Я также шокирован некоторой поспешностью, когда о Призраках Маркса или о моей работе в целом говорят как лишь о примере, случае, образчике постмодернисткого или постструктуралисткого «жанра». Эти названные понятия словно чуланы, в которые наименее информированная часть общественного мнения (и чаще всего масс–медиа) отправляет все, что ей не нравиться, или все, что она не понимает, например, «деконструкцию». Я не считаю себя ни постструктуралистом, ни постмодернистом. Я часто объяснял, почему я практически никогда не пользуюсь этими словами, за исключением тех случаев, когда я поясняю, что они не соответствуют тому, что я делаю. Я никогда не говорил, тем более не высказывал от свего лица «announcements of the end of all metanarations». Следовательно, Ахмад удовлетворяется самым избитым стереотипом, когда он пишет по поводу моей критики Фукуямы: «The discusssions would have been more fruitful had he offered reflections on the politiucal and philosophical adjacencies between Fukuyama’s end–of –history argument and the announcements of the end of all metanarrativies that one finds routinely in the work of so many decostructionnists».[28] Это какая–то путаница. Я не понимаю, какой именно контекст и какое рутинное повторение здесь имеется в виду. Но я уверен, что не существует никакой необходимой связи между «деконструкциями» — ни теми, о которых я что–либо знаю, ни теми, которыми я занимаюсь сам, и этими «anouncements». Эти обвинения, следовательно, беспочвенны. Я полагаю, что «постмодернисты» (например, Лиотар), которые действительно пользуются словом «metanarrative» (чего я не делал никогда в жизни по вполне определенным причинам), были бы также смущены подобным смешением. Но иногда, «deconstructionists» — вот еще одно понятие–свалка — обвинялись, но также совершенно несправедливо, даже в прямо противоположном, а именно в том, что они слишком ориентируются на основополагающие метанарративные дискурсы, «большие повествования», имея в виду какие–то их неосторожные высказывания об определенной западной метафизике, об определенной метафизике присутствия, и т. д., какие и мне приходилось делать из соображений краткости, но что я неоднократно объяснял.

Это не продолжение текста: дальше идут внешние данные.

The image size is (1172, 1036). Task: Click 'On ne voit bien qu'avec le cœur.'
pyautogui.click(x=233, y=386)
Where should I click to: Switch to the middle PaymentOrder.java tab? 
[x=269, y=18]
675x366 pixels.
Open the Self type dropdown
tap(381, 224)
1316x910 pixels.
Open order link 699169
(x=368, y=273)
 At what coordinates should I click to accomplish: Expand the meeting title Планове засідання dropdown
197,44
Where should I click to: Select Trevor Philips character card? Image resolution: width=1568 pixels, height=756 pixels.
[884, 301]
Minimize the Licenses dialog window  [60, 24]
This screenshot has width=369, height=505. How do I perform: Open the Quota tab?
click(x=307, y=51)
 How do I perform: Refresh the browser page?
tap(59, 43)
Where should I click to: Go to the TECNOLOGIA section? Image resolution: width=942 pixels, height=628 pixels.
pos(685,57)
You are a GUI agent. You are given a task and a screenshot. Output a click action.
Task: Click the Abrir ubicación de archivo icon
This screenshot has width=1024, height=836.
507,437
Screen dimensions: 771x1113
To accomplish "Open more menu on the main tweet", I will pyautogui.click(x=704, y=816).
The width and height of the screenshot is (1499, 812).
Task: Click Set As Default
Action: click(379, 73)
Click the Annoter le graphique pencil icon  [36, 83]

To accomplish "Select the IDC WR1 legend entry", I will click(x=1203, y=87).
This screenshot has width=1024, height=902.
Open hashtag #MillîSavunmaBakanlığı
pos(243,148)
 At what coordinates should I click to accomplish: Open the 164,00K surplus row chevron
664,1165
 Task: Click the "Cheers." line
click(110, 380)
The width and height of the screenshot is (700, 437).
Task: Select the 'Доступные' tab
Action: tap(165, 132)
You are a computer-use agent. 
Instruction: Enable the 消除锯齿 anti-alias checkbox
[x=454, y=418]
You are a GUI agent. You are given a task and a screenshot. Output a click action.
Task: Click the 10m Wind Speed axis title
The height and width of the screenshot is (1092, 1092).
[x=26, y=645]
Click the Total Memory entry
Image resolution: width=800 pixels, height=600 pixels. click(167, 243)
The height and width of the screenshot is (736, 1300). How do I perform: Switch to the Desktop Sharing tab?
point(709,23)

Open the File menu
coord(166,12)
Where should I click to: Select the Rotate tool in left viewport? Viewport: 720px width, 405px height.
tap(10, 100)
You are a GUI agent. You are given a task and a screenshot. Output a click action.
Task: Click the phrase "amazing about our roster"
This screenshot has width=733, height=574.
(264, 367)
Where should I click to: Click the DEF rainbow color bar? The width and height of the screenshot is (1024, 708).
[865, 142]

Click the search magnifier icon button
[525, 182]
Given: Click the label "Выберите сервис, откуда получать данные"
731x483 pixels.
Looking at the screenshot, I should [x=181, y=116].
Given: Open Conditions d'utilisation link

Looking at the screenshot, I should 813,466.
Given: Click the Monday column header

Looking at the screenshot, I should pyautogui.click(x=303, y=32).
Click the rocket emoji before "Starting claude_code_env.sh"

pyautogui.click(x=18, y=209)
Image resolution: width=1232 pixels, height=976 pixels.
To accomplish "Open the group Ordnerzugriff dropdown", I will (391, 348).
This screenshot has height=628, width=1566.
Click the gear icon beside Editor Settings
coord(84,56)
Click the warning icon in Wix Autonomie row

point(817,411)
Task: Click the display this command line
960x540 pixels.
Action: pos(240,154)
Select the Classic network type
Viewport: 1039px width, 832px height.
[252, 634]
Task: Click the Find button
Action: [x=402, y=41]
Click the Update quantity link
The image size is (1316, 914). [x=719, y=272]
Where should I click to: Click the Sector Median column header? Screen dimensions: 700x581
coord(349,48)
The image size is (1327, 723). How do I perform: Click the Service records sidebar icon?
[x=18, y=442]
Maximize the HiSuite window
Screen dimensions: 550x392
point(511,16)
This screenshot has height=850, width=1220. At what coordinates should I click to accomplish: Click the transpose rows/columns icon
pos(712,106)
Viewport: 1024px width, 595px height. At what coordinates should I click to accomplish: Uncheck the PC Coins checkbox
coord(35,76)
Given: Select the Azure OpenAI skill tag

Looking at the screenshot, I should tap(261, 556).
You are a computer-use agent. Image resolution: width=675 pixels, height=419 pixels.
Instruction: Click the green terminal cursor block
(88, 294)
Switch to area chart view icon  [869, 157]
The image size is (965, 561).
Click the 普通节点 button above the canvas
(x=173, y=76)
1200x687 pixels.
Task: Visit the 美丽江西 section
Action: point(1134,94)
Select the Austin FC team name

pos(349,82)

Еще два слова о Фукуяме. И еще три краткие замечания.
1. Я никогда не собирался соперничать с Перри Андерсоном, чей недавно написанный текст я не мог знать тогда, когда писалась книга. Я не собирался быть более «оригинальным», чем Андерсон (Иглтон), или предстать в своей критике Фукуямы большим новатором, чем он (Ахмад). Мимоходом замечу, что оба «марксиста», которые в этой книге обнаруживают наибольшую склонность к «proprietoriality about Marx», я бы сказал, пекущиеся о наследии больше всех, являются одновременно теми, кто бросается защищать и охранять право автора, первенство и преимущество «первой» официальной марксисткой критики Фукуямы: Перри Андерсона — словно они кем–то оспариваются.